Krypton Agent

Security checks across static analysis, malware telemetry, and agentic risk

Overview

This appears to be a real escrow API helper, but it gives an agent API-key authority to create and settle USDC escrow trades without clear approval safeguards.

Review carefully before installing. Only use this with a trusted Kryptone/PrivacyEscrow server, set KRYPTONE_API_BASE_URL explicitly, protect and rotate AGENT_API_KEY, and require manual confirmation before creating, accepting, submitting signatures for, or settling any USDC escrow trade.

Static analysis

Env credential access

Critical

Finding: Environment variable access combined with network send.

VirusTotal

VirusTotal findings are pending for this skill version.

View on VirusTotal

Risk analysis

Artifact-based informational review of SKILL.md, metadata, install specs, static scan signals, and capability signals. ClawScan does not execute the skill or run runtime probes.

#ASI02: Tool Misuse and Exploitation

High

What this means

If the agent uses the key incorrectly, it could create an unwanted trade, accept a deposit flow, submit a signature, or trigger settlement for the wrong trade.

Why it was flagged

These are mutating escrow and settlement operations involving USDC-related trades. The skill does not clearly require a separate user confirmation step before the agent uses these high-impact endpoints.

Skill content

POST | `/api/trades` | Seller creates trade ... POST | `/api/trades/:tradeId/accept` ... POST | `/api/trades/:tradeId/settle` | **Buyer** – triggers server Privacy Cash settle

Recommendation

Require explicit user approval before every mutating action, including the exact action, trade ID, counterparty wallet, role, and USDC amount.

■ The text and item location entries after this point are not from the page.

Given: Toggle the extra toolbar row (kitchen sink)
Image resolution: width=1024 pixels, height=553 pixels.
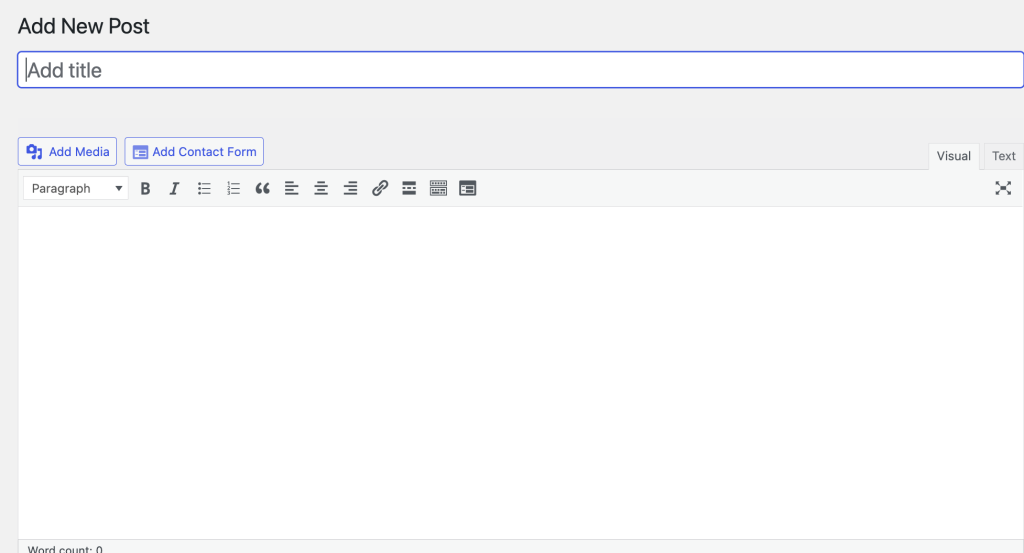Looking at the screenshot, I should tap(438, 188).
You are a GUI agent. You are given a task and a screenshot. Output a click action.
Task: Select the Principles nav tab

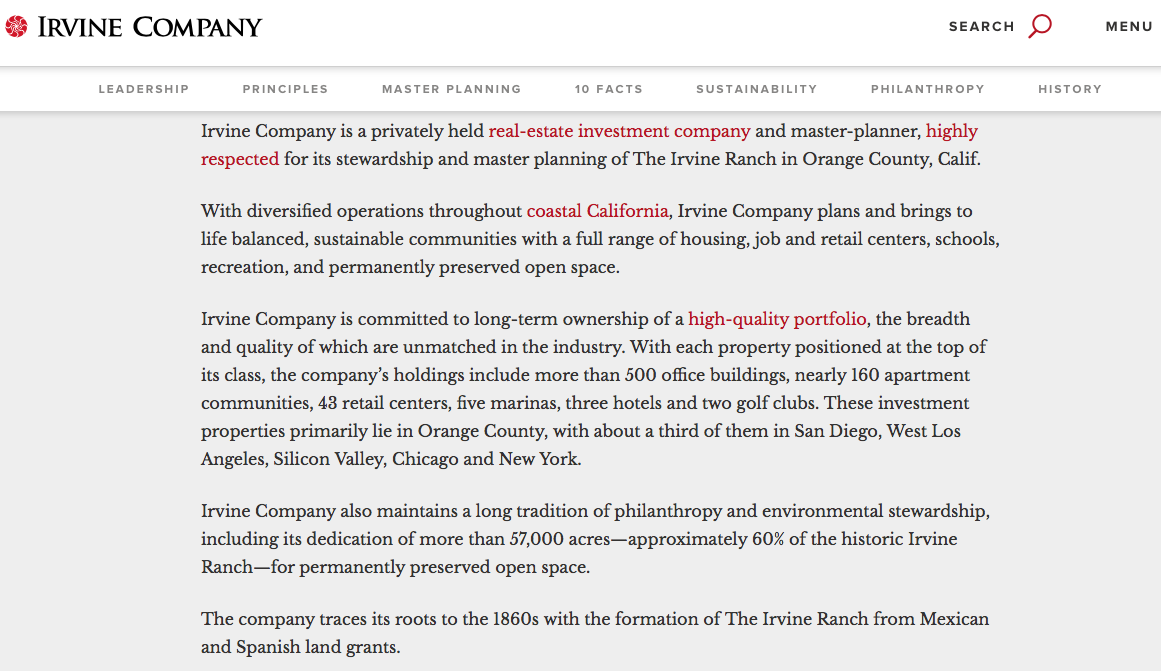tap(285, 89)
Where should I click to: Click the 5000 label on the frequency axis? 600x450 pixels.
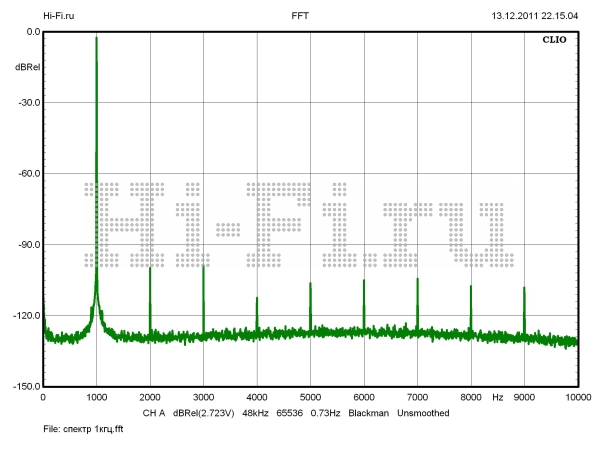pyautogui.click(x=310, y=398)
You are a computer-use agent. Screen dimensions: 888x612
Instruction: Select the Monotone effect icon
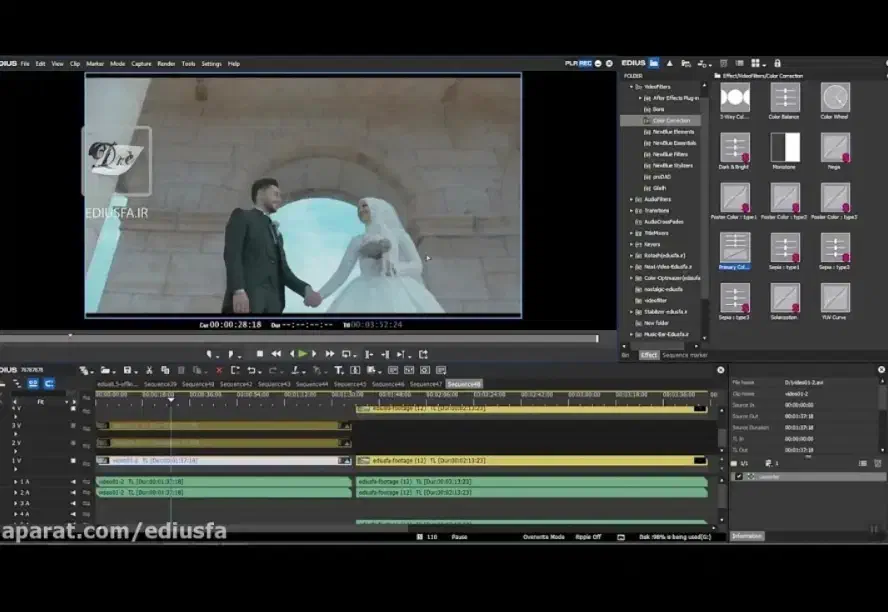click(x=785, y=148)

Prefer read-only/listing actions unless the user explicitly asks to proceed.

#ASI03: Identity and Privilege Abuse

High

What this means

Anyone or any agent process with the API key can act as the configured escrow identity for supported API actions.

Why it was flagged

The API key delegates authority to act as a Solana-linked escrow identity. Registry metadata declares no primary credential or required environment variable, so this sensitive account privilege is under-declared outside the skill text.

Skill content

Agent / automation | `x-api-key: <AGENT_API_KEY>` ... One API key maps to **one** Solana identity; rotate `AGENT_API_KEY` if exposed.

Recommendation

Treat AGENT_API_KEY as a financial/account credential. Use a narrowly scoped key if available, keep it out of prompts and logs, rotate it if exposed, and ensure metadata declares the credential requirement.

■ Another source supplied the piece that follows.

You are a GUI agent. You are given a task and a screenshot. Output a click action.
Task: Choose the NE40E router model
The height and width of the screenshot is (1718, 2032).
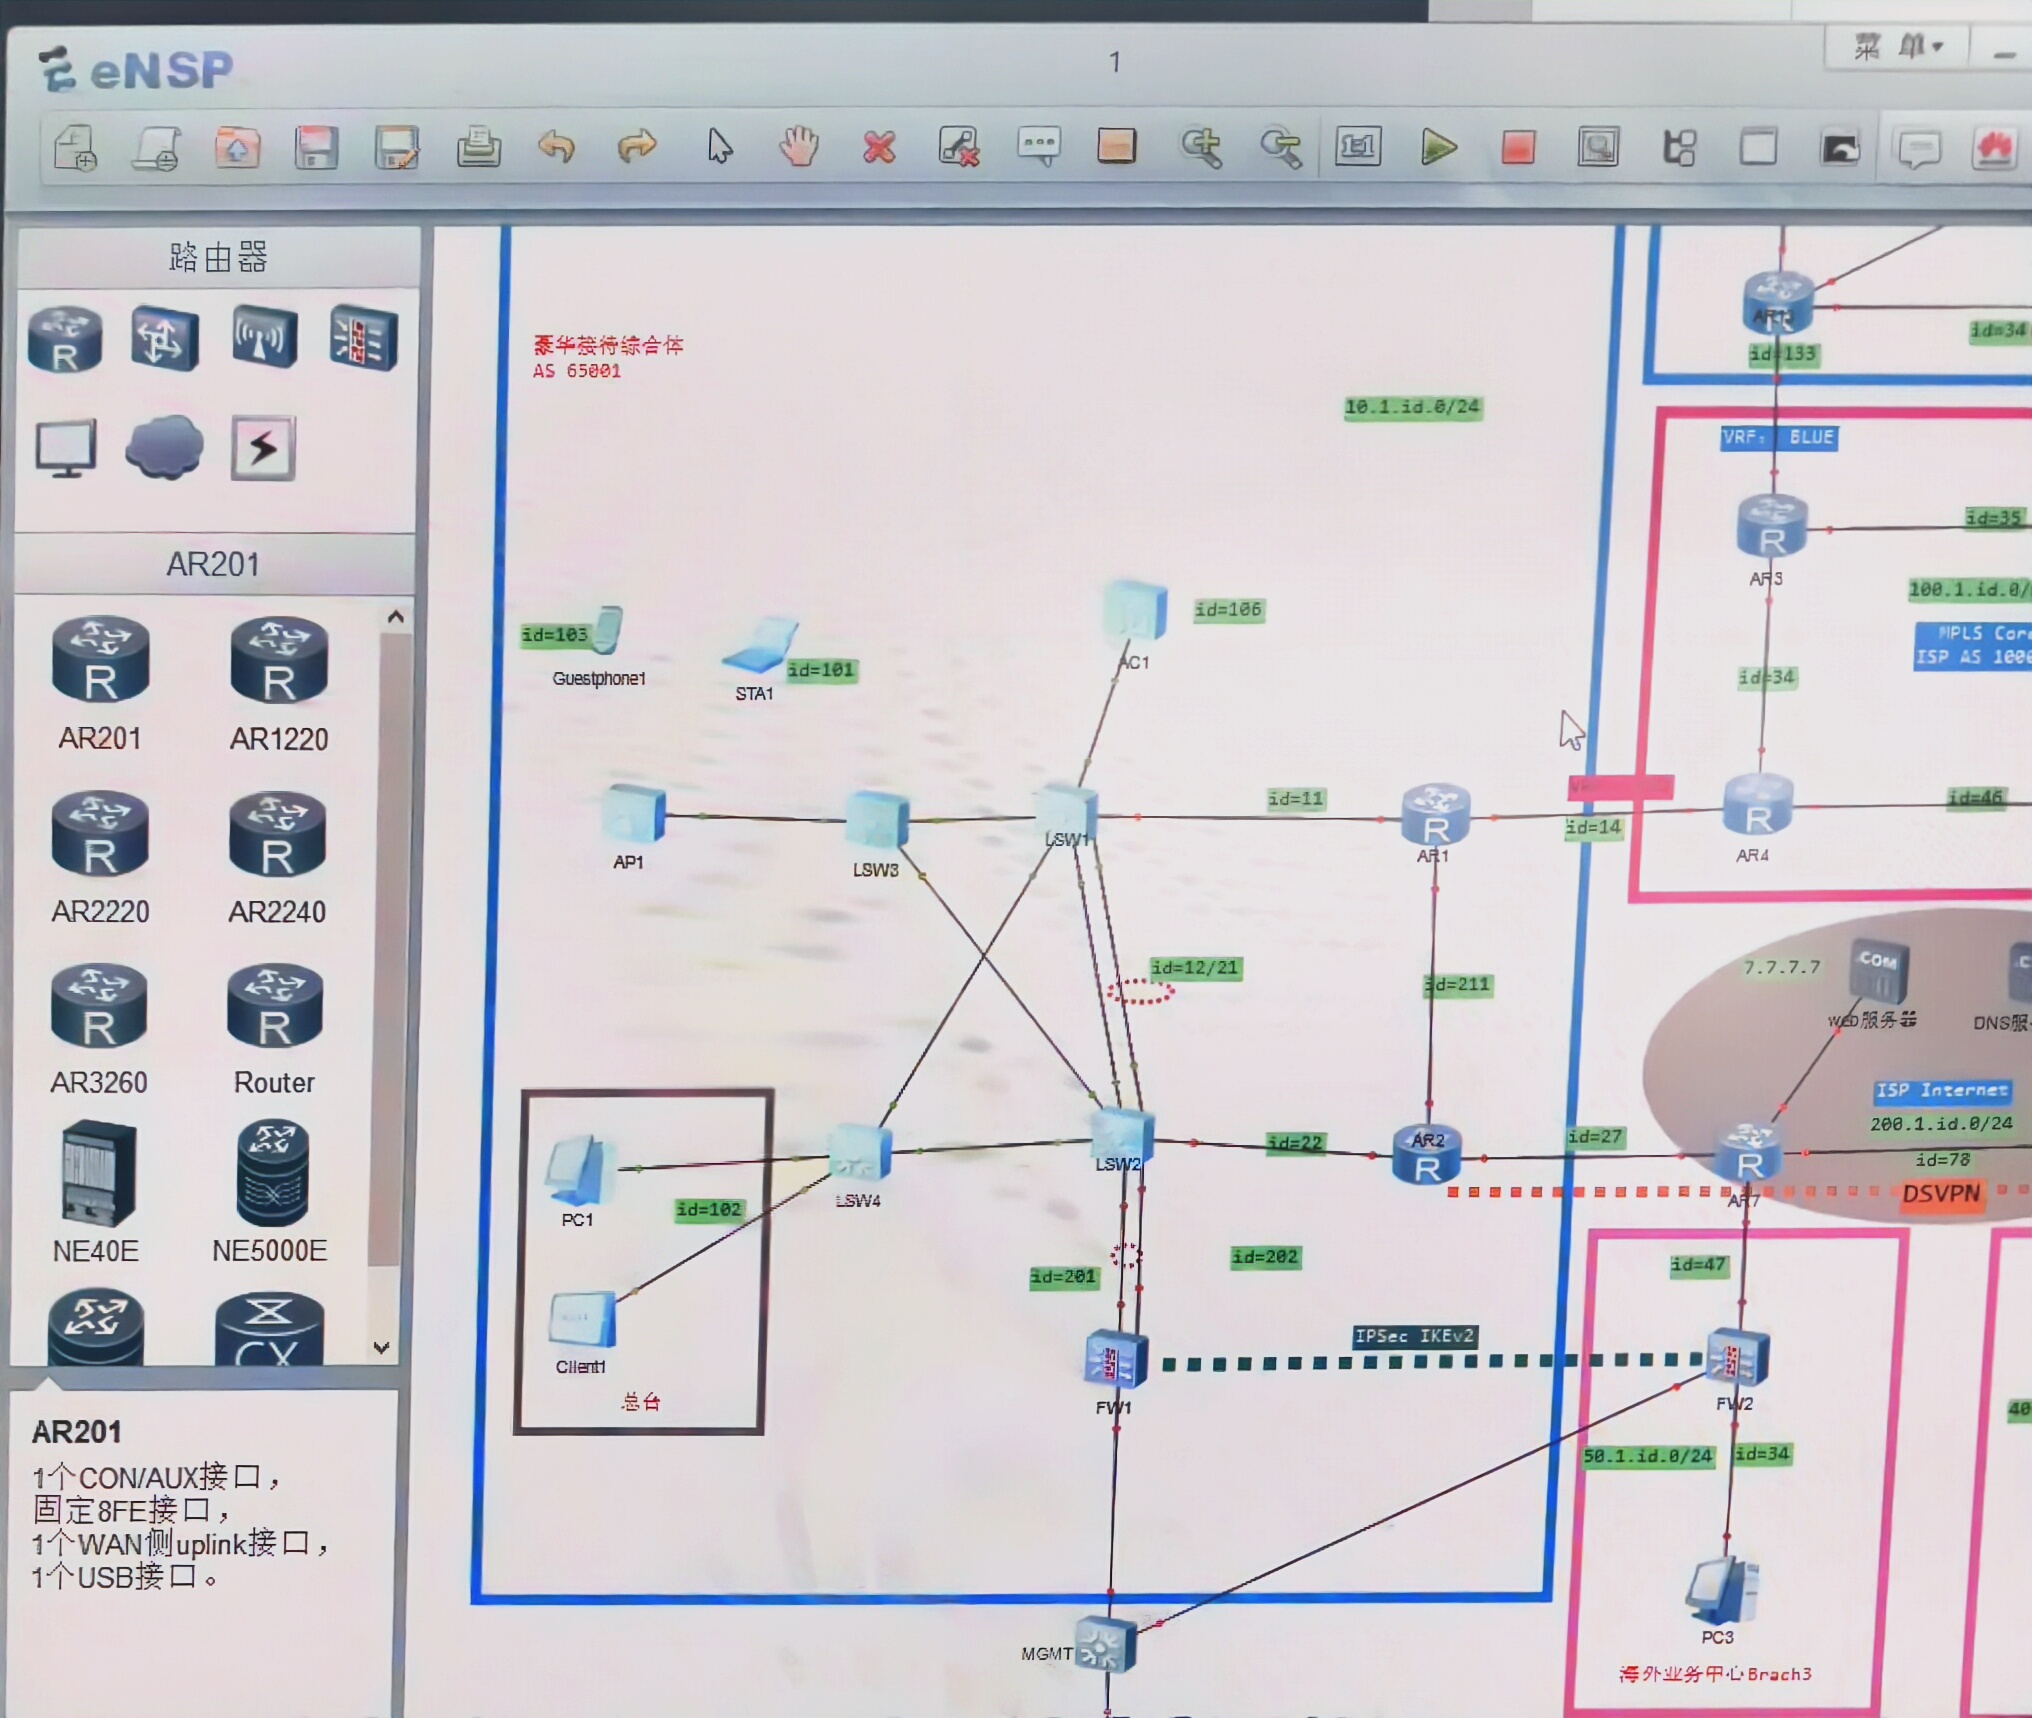(x=97, y=1173)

#ASI04: Agentic Supply Chain Vulnerabilities

Low

What this means

It may be harder to verify that this skill is maintained by the expected Kryptone/PrivacyEscrow operator.

Why it was flagged

The skill has limited provenance information. The included code is small and readable, but financial API integrations benefit from a verifiable source and documentation.

Skill content

Source: unknown; Homepage: none

Recommendation

Install only if you trust the publisher and can verify the API base URL and expected server operator through another channel.